Según el borrador conocido por Minuto60, la medida obligaría a que los vehículos nuevos destinados al servicio de taxi operen con motorización eléctrica. La idea es fijar esa exigencia para las nuevas vinculaciones al servicio, mientras se define el tratamiento de los vehículos de combustión que ya prestan el servicio.
El taxi es uno de los modos de transporte público individual más usados en Colombia, presente en todas las ciudades capitales y en la mayoría de municipios intermedios. Históricamente ha funcionado con vehículos a gasolina y, más recientemente, a gas natural vehicular. Una migración obligatoria a eléctrico implicaría cambios en la forma de adquisición de los vehículos, en los costos de operación para los propietarios y en la infraestructura de carga.
La propuesta llega en un contexto en el que varias ciudades del país vienen adelantado programas para incorporar buses y taxis eléctricos, apoyados en recursos del orden nacional y cooperación internacional. Bogotá, Medellín y Cali han sido pioneras en la renovación de flotas de transporte masivo con buses eléctricos, aunque la penetración en el segmento de taxis ha sido más lenta.
Para los propietarios de taxis, el cambio de tecnología suele representar un punto sensible por la inversión inicial del vehículo, la vida útil de las baterías y la disponibilidad de puntos de carga. Si el decreto avanza, el Gobierno tendría que definir plazos de transición, esquemas de financiación o chatarrización y reglas claras para los conductores que hoy dependen de vehículos a combustión.
En materia ambiental, la medida apunta a reducir las emisiones de gases de efecto invernadero y la contaminación local por material particulado, que en ciudades como Bogotá y Medellín supera con frecuencia los niveles recomendados por la Organización Mundial de la Salud. El taxi contribuye a esas emisiones por su alta rotación de kilómetros en zonas urbanas congestionadas.

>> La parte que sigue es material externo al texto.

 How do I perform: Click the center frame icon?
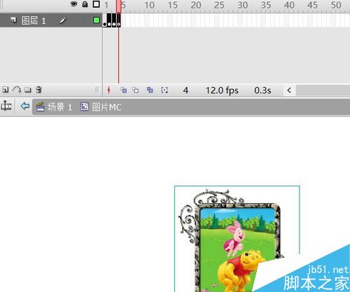tap(109, 90)
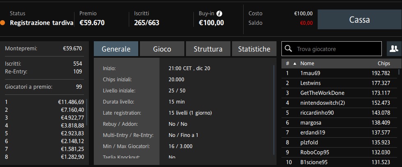402x167 pixels.
Task: Sort players by Chips column
Action: (x=383, y=64)
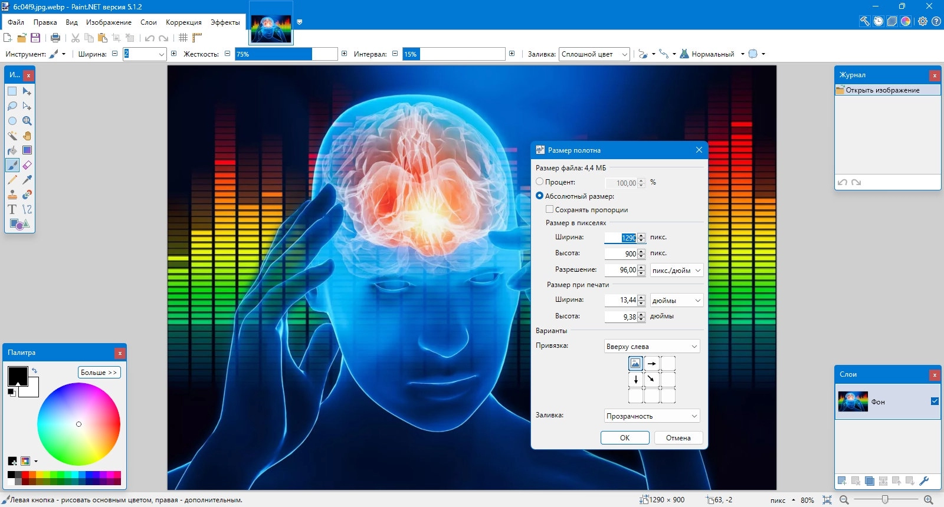The height and width of the screenshot is (507, 944).
Task: Open the Привязка anchor dropdown
Action: pyautogui.click(x=652, y=347)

Otro elemento en discusión es el impacto sobre los usuarios. La electrificación de flotas suele ir acompañada de una promesa de menor costo por kilómetro recorrido en energía, pero también de incertidumbres sobre tarifas, tiempos de carga y disponibilidad del servicio, en particular en horas pico.

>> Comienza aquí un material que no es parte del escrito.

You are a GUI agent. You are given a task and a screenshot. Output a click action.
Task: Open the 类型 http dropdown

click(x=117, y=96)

El borrador también incluye otros cambios regulatorios para el sector, aunque el reporte de Minuto60 no detalla cada uno de esos ajustes. La práctica habitual en este tipo de decretos es que el texto pase por revisión del Ministerio de Transporte, del Ministerio de Ambiente y de las autoridades locales, antes de su expedición y posterior implementación.

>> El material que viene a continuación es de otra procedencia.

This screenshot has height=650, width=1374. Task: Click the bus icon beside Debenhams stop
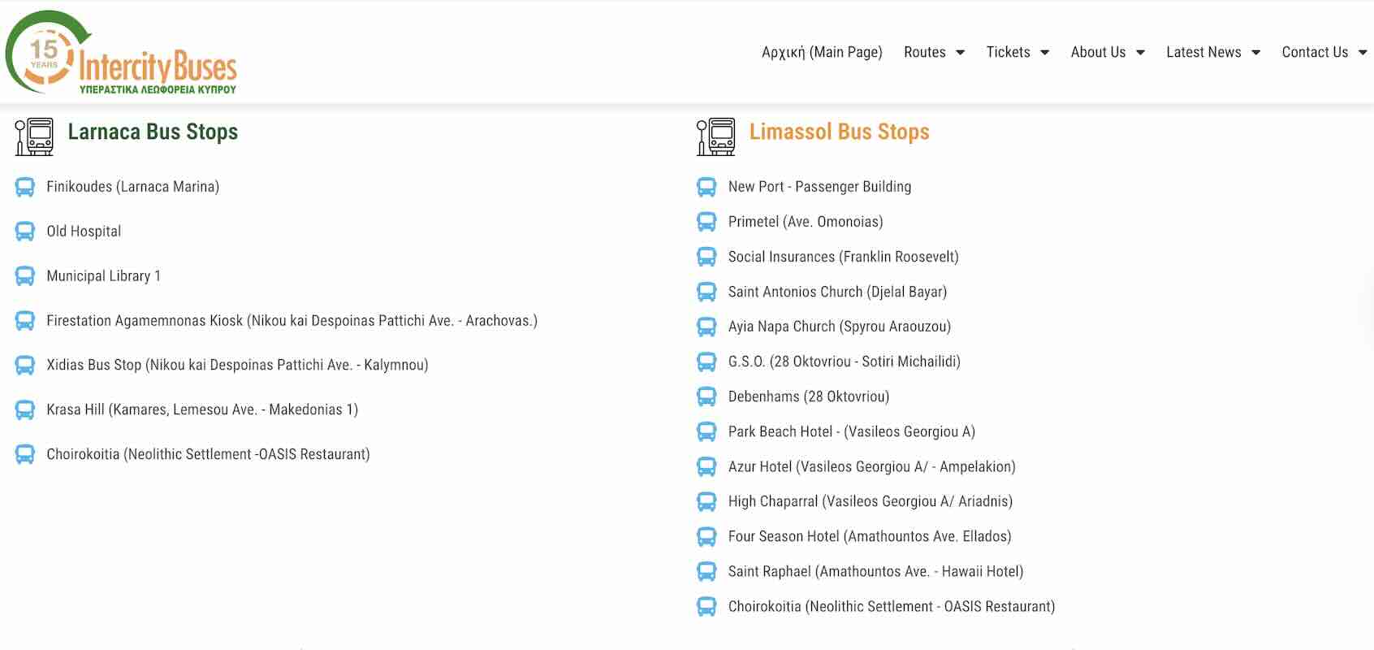tap(706, 397)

Quedan pendientes varios puntos por definir: los plazos de entrada en vigencia, si habrá excepciones por tamaño de municipio, los mecanismos de financiación para la renovación de vehículos y la articulación con los planes de movilidad de cada ciudad. La discusión entre gremios de taxistas, autoridades locales y el Gobierno central será clave para el desenlace de la iniciativa.